Le temps se gâte. Entre 0 et 5, si c’était des Celsius, ce ne serait pas grave, mais voilà, c’est en Fahrenheit… Avec le fameux facteur vent, on devrait frôler les -14° ressentis. Bon, je bosse pas dehors, c’est déjà ça.

Aujourd’hui c’est tasting. Un tasting «classique», avec des tables, des verres, des seaux à glace et, on l’espère, des clients. L’endroit est classe, en plein centre de Manhattan, ça s’appelle Four Seasons, à ne pas confondre avec la chaîne d’hôtels fort prestigieuse où j’aimerai bien aller plus souvent soit dit en passant… C’est un restaurant, avec un bar et une salle de banquet, à coté, un des plus vieux buildings «modernes» de Manhattan, une salle un peu mythique ou, m’a t’on dit, Kennedy a fêté son anniversaire et Marilyn, pompette, chanté un fameux « happy birthday Mister Président » entré dans la légende.

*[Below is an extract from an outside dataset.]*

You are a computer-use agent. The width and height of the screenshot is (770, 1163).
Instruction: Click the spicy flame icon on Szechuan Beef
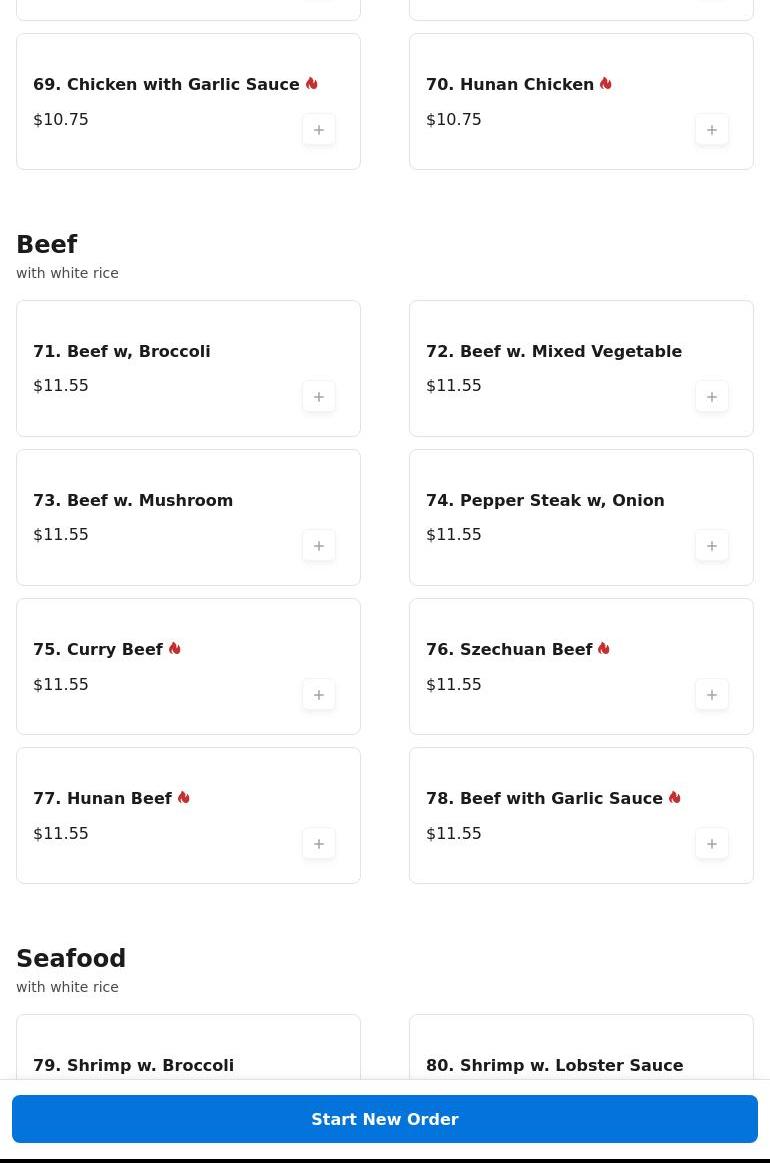click(604, 649)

Pas de temps de vérifier, après tout qu’importe, reste l’amusement de se dire qu’émoustillé je suis de, ce soir, poser mes fesses pas loin de l’endroit ou Marilyn a posé les siennes… Bon, au retour, j’ai vérifié, et c’était pas là comme me le confirme mon pote Wiki… J’ai du mal comprendre un truc. C’est la vie… Mais c’est classe quand même.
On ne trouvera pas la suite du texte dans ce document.